Ditto. I use a printed day planner and write out the days actions on that. Despite an incessant digital quest that physical actions always feels good, and focuses my mind nicely.

Keith
 
reevaluate?

you may need to look at why the long list of NA's make you feel gloomy.
are they related to projects that don't jive with your "higher purpose"?
 
jchinique;82235 said:
you may need to look at why the long list of NA's make you feel gloomy.
are they related to projects that don't jive with your "higher purpose"?

This brings me to another aspect of working through by Next Action lists...why the list makes me feel 'gloomy'...not always, but sometimes...I will find the words and start another thread on that topic...
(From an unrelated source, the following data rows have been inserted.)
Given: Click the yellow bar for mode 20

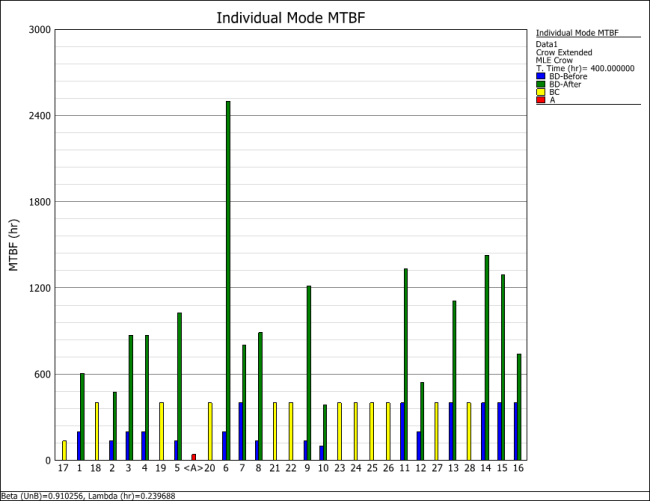Looking at the screenshot, I should pyautogui.click(x=210, y=431).

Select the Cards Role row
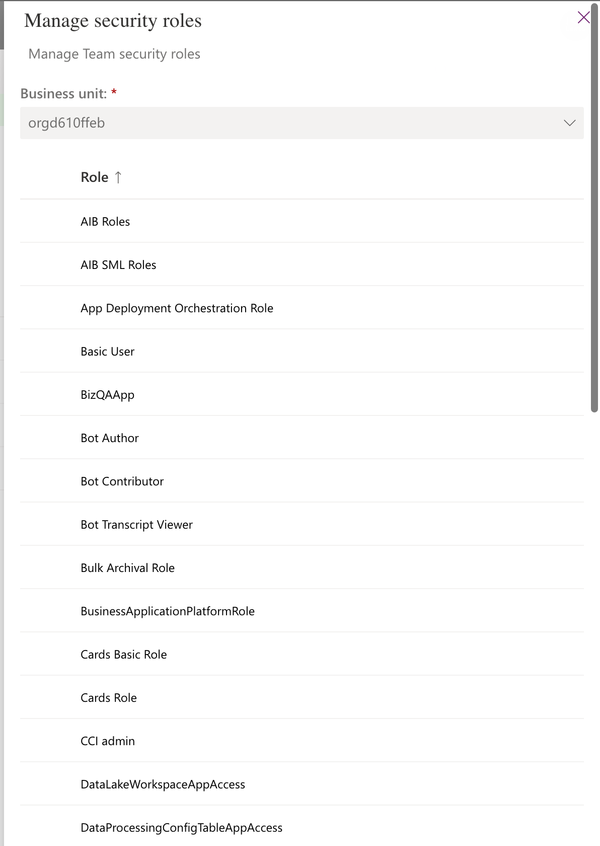point(107,697)
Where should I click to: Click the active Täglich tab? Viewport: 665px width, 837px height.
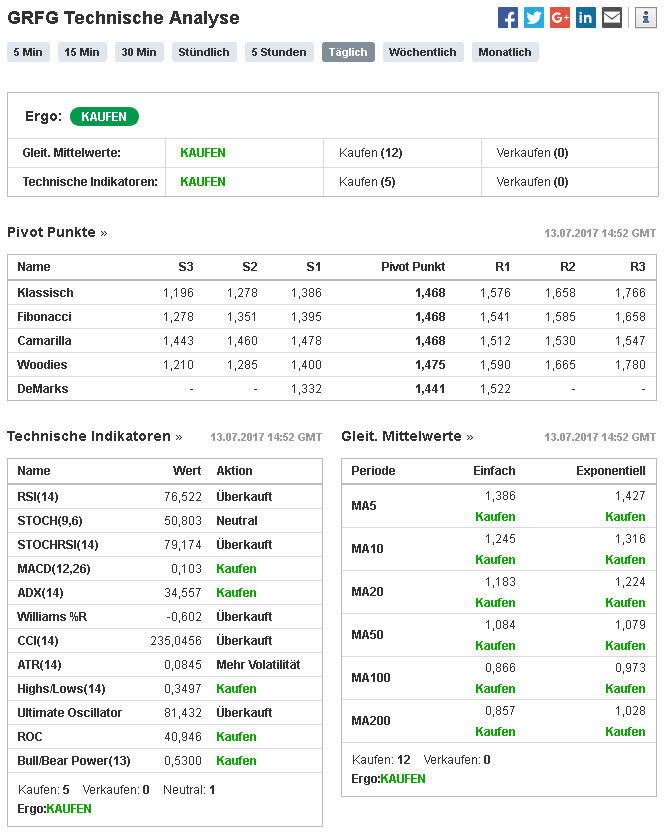348,52
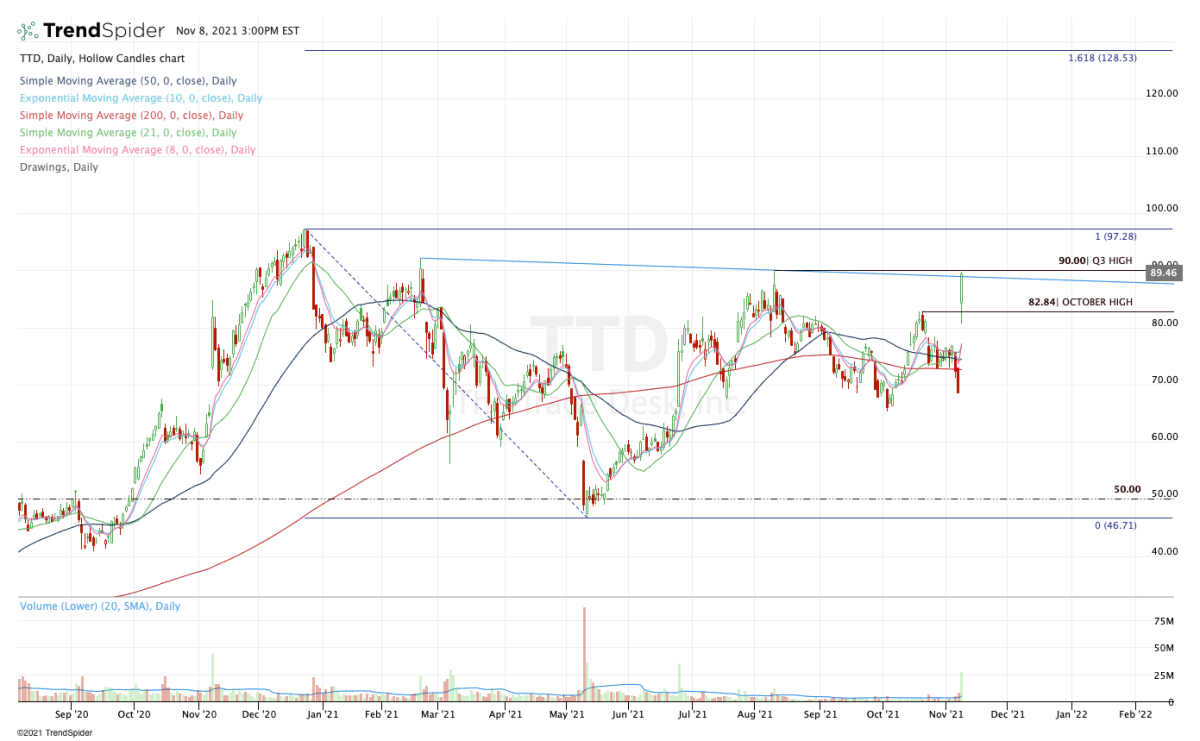Select the Simple Moving Average (50) legend entry

click(x=130, y=80)
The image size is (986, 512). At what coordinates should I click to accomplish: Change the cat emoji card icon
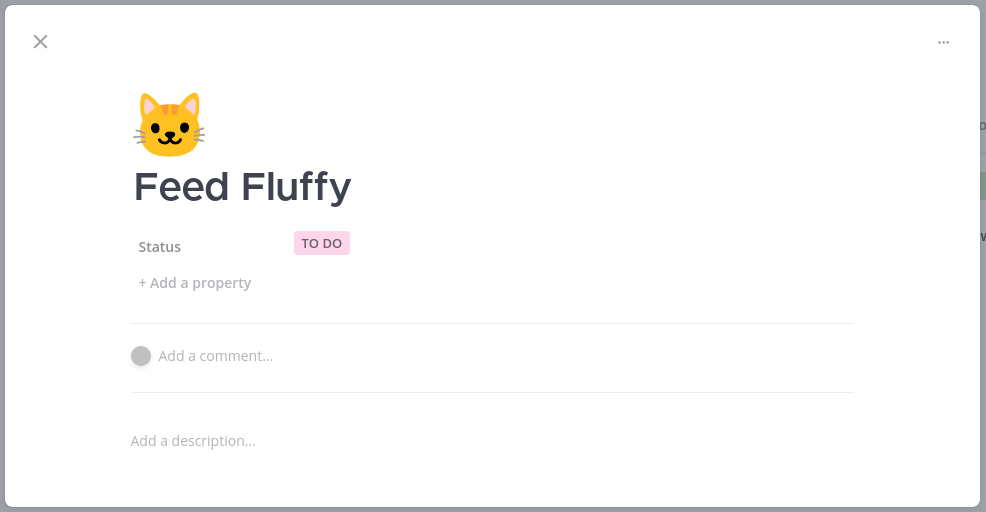[x=169, y=125]
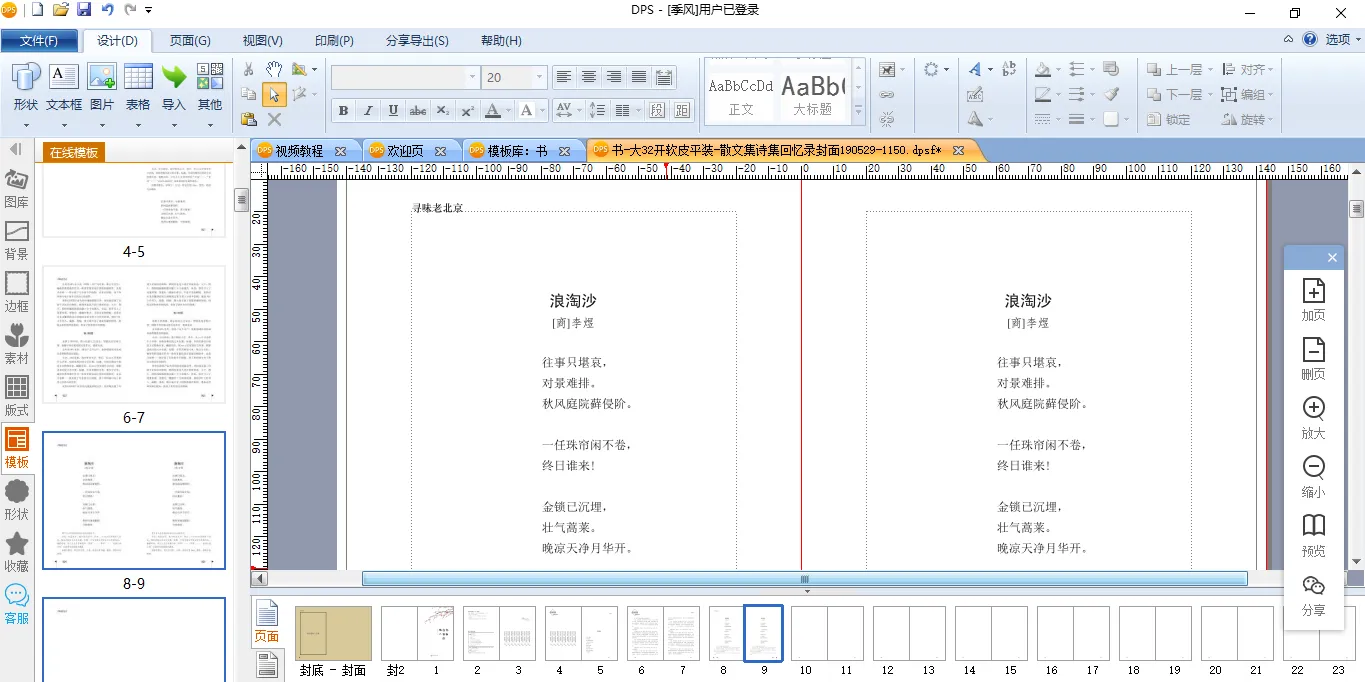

Meanwhile, thanks for the inputs that some of you are indeed using short lists or hot lists or today lists...it is now working for me
 
Lately instead of totally cleaning my email inbox, I'll leave the top 2 or 3 actions

This has been working well for me lately. Of course the downside is that the next folder down, Time critical hold, then suffers a little loss of attention. But it is tolerable.
 
Sequence of NA

Then i started to use GTD i tried do not change anything in the system, because if i will, maybe don't get it and in such case never do. But after few weeks, i made a conclusion for my self about why so many people suffer from reviewing NA list too much and spending too much time to decide what to do next. Most tries to create particular list of NA and they call it something like "today", "urgent", etc. But the point is, even if you have such list of several NA, you still need to decide that to do next. Really good reason for procrastination.

I found what the only thing we need is a sequence of NA. It's not about urgency, not about priority, not about today. Let say, i go from top of list to bottom and decide what could be great to accomplish in near future (it could be a hour or three days, doesn't matter). Some actions has very big cohesion (same context, location, etc.). And if i see the most optimal sequence to accomplish a lot actions, why i should to remember it? Why i can't to write it down and empty head? But there is no a solution for this in GTD or i miss something.

So, before doing anything, i make sure that i have most optimal sequence of next few NA. Then i sort them in excel as all my GTD in excel. And if anything changes i can always to fix sequence and make it more optimal.

Is there a possibility to do it strictly in GTD concept? Because choosing next actions is by context, energy, time and priority, but if i can pretty good predict those in near future, i want to save this prediction outside my head.
 
Try Nozbe for tracking next actions

It is pretty easy to get lost in the list of next actions. I have been using Nozbe.com to track my next action lists. It allows you to pull up next actions by project. It has helped me out.